Bengkulu – Dalam rangka memperkuat sinergi antara dunia pendidikan dan industri, Pemerintah Provinsi Bengkulu menerima audiensi dan silaturahmi dari SMKN 1 Rejang Lebong bersama mitra industri asal Jepang pada 11 Juli 2025. Pertemuan ini berlangsung di Ruang Kerja Sekretaris Daerah Provinsi Bengkulu dan menjadi bagian dari persiapan peluncuran Kelas Industri Jepang.
Program ini merupakan implementasi nyata dari kebijakan link and match antara pendidikan vokasi dan kebutuhan pasar kerja global, khususnya di sektor industri Jepang. Kehadiran kelas industri ini diharapkan dapat meningkatkan daya saing lulusan SMK di Provinsi Bengkulu agar mampu bersaing di kancah internasional.
Sekretaris Daerah Provinsi Bengkulu, Herwan Antoni, menyambut baik inisiatif tersebut dan memberikan apresiasi atas kerja sama yang terjalin antara SMKN 1 Rejang Lebong dan mitra industri dari Jepang. “Program Kelas Industri Jepang ini merupakan langkah strategis untuk membuka peluang kerja yang lebih luas bagi anak-anak kita.

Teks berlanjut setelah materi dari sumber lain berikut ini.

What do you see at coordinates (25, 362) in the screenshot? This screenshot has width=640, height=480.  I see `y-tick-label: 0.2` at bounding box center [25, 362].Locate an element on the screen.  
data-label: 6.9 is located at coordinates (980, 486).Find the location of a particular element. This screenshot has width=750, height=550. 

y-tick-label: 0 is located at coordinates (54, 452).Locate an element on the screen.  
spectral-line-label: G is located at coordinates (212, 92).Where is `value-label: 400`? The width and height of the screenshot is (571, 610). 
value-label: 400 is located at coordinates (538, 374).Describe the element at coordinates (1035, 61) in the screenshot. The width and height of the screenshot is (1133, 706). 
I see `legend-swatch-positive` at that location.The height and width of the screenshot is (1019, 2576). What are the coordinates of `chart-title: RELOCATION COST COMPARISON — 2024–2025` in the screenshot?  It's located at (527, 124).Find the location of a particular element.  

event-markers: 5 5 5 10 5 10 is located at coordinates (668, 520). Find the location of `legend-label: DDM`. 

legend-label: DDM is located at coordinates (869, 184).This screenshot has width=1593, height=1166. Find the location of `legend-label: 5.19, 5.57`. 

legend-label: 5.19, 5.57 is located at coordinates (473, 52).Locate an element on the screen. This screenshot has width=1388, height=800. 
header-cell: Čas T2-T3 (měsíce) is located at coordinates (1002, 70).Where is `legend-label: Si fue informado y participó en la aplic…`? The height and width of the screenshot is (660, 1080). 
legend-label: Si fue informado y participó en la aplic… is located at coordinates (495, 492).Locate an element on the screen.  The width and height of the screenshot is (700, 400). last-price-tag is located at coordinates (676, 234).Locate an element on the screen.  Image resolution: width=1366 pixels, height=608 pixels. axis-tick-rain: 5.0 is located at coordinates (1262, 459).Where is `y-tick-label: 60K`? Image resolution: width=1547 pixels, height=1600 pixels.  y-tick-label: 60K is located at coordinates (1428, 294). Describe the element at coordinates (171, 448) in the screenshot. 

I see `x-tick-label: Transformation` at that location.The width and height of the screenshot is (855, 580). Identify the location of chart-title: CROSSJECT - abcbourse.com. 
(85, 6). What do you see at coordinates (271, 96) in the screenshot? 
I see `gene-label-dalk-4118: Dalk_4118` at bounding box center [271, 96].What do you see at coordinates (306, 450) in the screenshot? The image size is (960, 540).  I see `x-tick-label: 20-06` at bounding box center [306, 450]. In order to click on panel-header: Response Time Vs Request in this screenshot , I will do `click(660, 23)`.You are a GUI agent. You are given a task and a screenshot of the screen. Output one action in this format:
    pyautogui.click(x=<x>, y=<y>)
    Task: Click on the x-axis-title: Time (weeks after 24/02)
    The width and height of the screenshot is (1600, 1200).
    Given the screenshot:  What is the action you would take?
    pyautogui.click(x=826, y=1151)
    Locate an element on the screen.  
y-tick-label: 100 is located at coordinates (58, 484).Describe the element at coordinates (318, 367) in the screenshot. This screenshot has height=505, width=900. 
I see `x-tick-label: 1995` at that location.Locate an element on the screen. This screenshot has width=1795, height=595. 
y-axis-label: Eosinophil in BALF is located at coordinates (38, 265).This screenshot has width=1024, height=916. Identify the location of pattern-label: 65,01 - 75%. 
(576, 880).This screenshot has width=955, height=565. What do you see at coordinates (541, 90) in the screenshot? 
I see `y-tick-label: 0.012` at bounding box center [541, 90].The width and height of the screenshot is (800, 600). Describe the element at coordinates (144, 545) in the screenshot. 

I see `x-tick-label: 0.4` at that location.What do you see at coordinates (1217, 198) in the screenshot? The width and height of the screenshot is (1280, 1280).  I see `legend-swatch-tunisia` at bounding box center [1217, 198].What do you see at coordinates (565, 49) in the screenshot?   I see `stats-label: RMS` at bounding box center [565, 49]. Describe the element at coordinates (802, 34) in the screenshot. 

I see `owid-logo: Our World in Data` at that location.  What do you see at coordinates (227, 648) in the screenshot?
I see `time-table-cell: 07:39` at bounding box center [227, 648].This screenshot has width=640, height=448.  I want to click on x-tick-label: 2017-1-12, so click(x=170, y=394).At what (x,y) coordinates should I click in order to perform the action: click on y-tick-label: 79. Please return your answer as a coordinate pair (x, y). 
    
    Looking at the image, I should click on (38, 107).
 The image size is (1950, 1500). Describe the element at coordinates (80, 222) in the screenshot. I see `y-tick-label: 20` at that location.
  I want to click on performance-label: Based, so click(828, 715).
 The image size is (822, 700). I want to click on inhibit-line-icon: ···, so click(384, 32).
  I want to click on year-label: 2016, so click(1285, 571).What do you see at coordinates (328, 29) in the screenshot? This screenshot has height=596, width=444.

Pemerintah Provinsi mendukung penuh dan berharap kerja sama ini dapat terus berkelanjutan,” ujar Herwan.
Kepala SMKN 1 Rejang Lebong, Asep Suparman, dalam audiensi tersebut menyampaikan bahwa program ini merupakan hasil kolaborasi enam SMK di Provinsi Bengkulu yang membentuk asosiasi bersama untuk mengembangkan program magang ke Jepang. Keenam SMK yang tergabung dalam asosiasi tersebut adalah SMKN 1 Rejang Lebong, SMKN 1 Kepahiang, SMKN 4 Rejang Lebong, SMKN 3 Bengkulu Selatan, SMKN 5 Kota Bengkulu, dan SMKN 5 Bengkulu Utara.
Keenam SMK tersebut telah menjalin kerja sama dengan LPK Mulia Mandiri Abadi dan Gaia Internasional untuk mempersiapkan siswa yang akan diberangkatkan ke Jepang. Saat ini, sebanyak 28 siswa telah mengikuti pelatihan dan proses seleksi sebagai calon peserta magang ke Jepang.
“Kami berharap program ini dapat menjadi model bagi SMK lain di Provinsi Bengkulu dalam membangun kelas industri yang berorientasi global,” ujar Asep.
Peluncuran resmi Kelas Industri Jepang dijadwalkan akan berlangsung pada Sabtu, 12 Juli 2025, di SMKN 1 Rejang Lebong. Program ini akan diikuti oleh puluhan siswa terpilih yang telah menjalani pelatihan dan siap memasuki dunia kerja internasional.